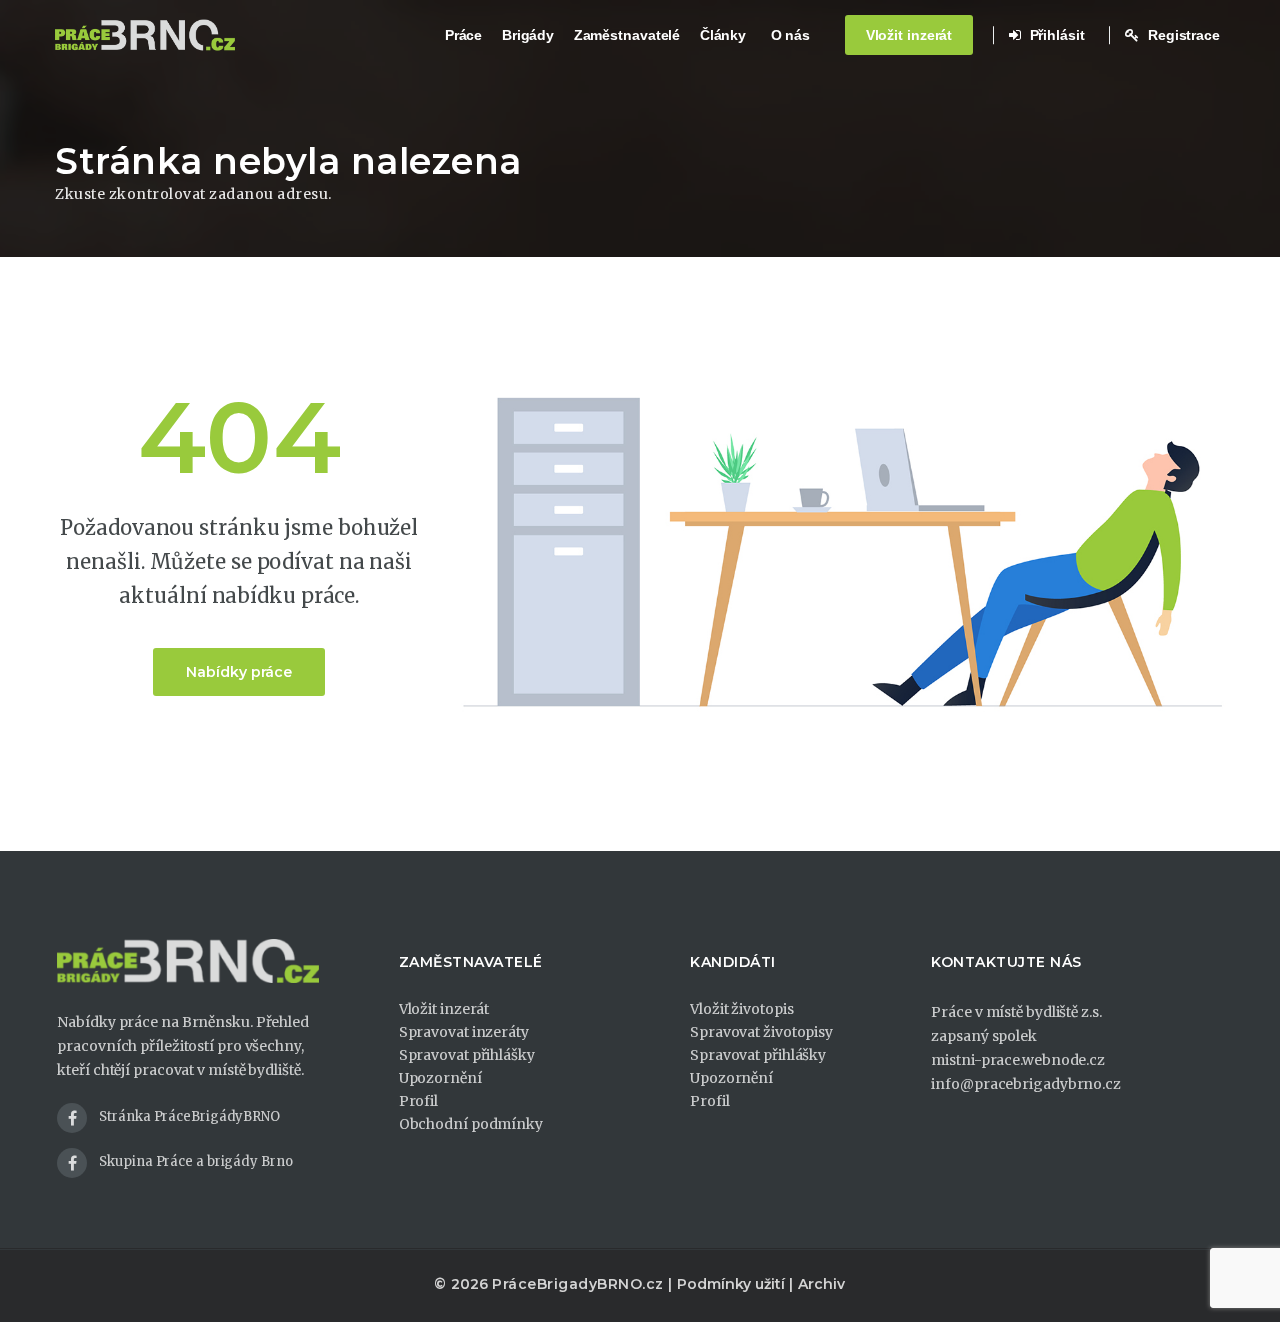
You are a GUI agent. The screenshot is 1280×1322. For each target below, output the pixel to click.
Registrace (1182, 35)
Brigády (528, 35)
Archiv (821, 1284)
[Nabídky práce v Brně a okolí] (145, 35)
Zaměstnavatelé (627, 35)
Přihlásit (1055, 35)
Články (723, 35)
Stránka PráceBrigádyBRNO (189, 1116)
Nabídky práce (239, 672)
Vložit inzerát (909, 35)
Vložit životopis (741, 1009)
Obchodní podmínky (471, 1124)
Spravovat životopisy (761, 1032)
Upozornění (440, 1078)
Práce (464, 35)
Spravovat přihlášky (467, 1055)
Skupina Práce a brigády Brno (195, 1161)
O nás (791, 35)
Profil (418, 1101)
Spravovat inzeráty (464, 1032)
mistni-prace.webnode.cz (1018, 1060)
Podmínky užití (731, 1284)
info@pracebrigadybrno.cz (1026, 1084)
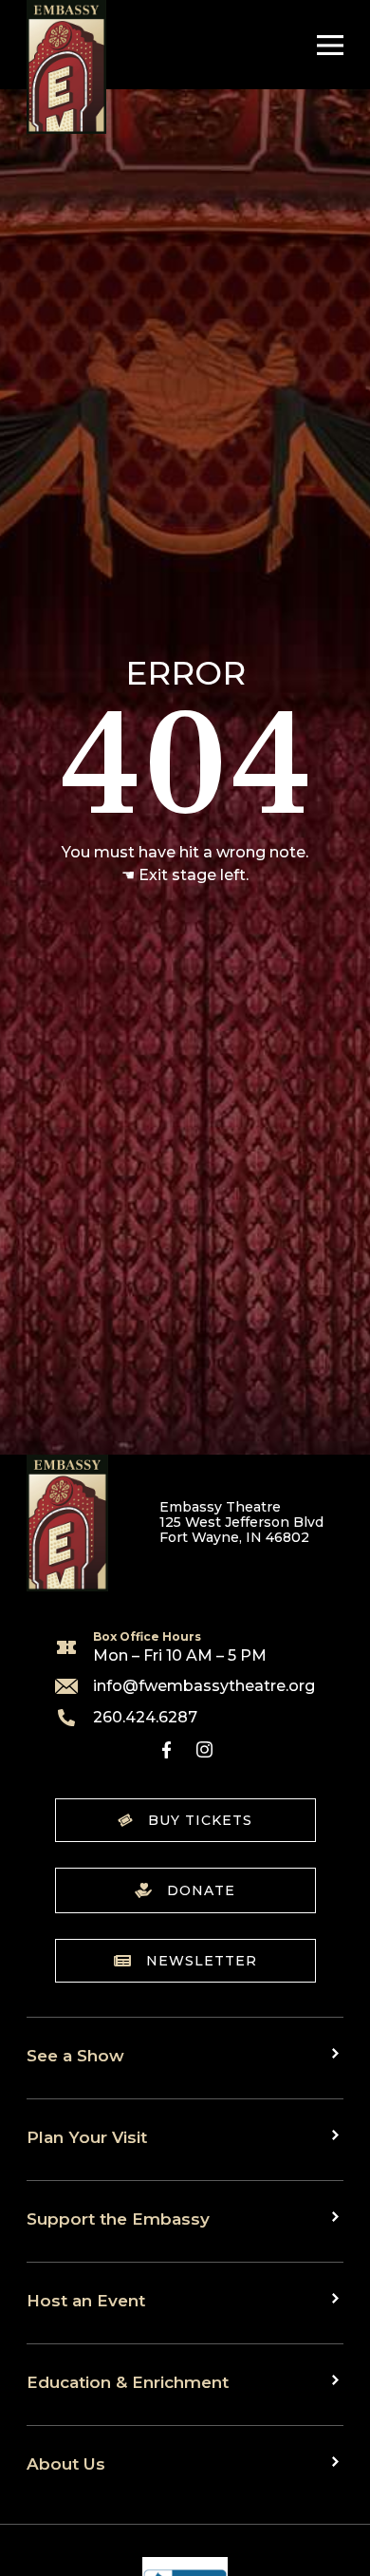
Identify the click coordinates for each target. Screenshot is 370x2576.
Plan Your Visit (87, 2137)
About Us (66, 2463)
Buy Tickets (200, 1820)
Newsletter (201, 1960)
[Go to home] (66, 67)
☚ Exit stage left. (185, 875)
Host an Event (86, 2300)
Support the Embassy (118, 2218)
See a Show (75, 2055)
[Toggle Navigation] (325, 45)
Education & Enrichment (128, 2382)
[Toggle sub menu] (337, 2053)
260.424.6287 (145, 1717)
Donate (201, 1890)
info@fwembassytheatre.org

▶ [Problem description]: Reproduce exactly the lines above from the line with "Archiv (821, 1284)" to the line with "info@pracebrigadybrno.cz (1026, 1084)", including both, and add nothing.

▶ [Task output]:
Archiv (821, 1284)
[Nabídky práce v Brně a okolí] (145, 35)
Zaměstnavatelé (627, 35)
Přihlásit (1055, 35)
Články (723, 35)
Stránka PráceBrigádyBRNO (189, 1116)
Nabídky práce (239, 672)
Vložit inzerát (909, 35)
Vložit životopis (741, 1009)
Obchodní podmínky (471, 1124)
Spravovat životopisy (761, 1032)
Upozornění (440, 1078)
Práce (464, 35)
Spravovat přihlášky (467, 1055)
Skupina Práce a brigády Brno (195, 1161)
O nás (791, 35)
Profil (418, 1101)
Spravovat inzeráty (464, 1032)
mistni-prace.webnode.cz (1018, 1060)
Podmínky užití (731, 1284)
info@pracebrigadybrno.cz (1026, 1084)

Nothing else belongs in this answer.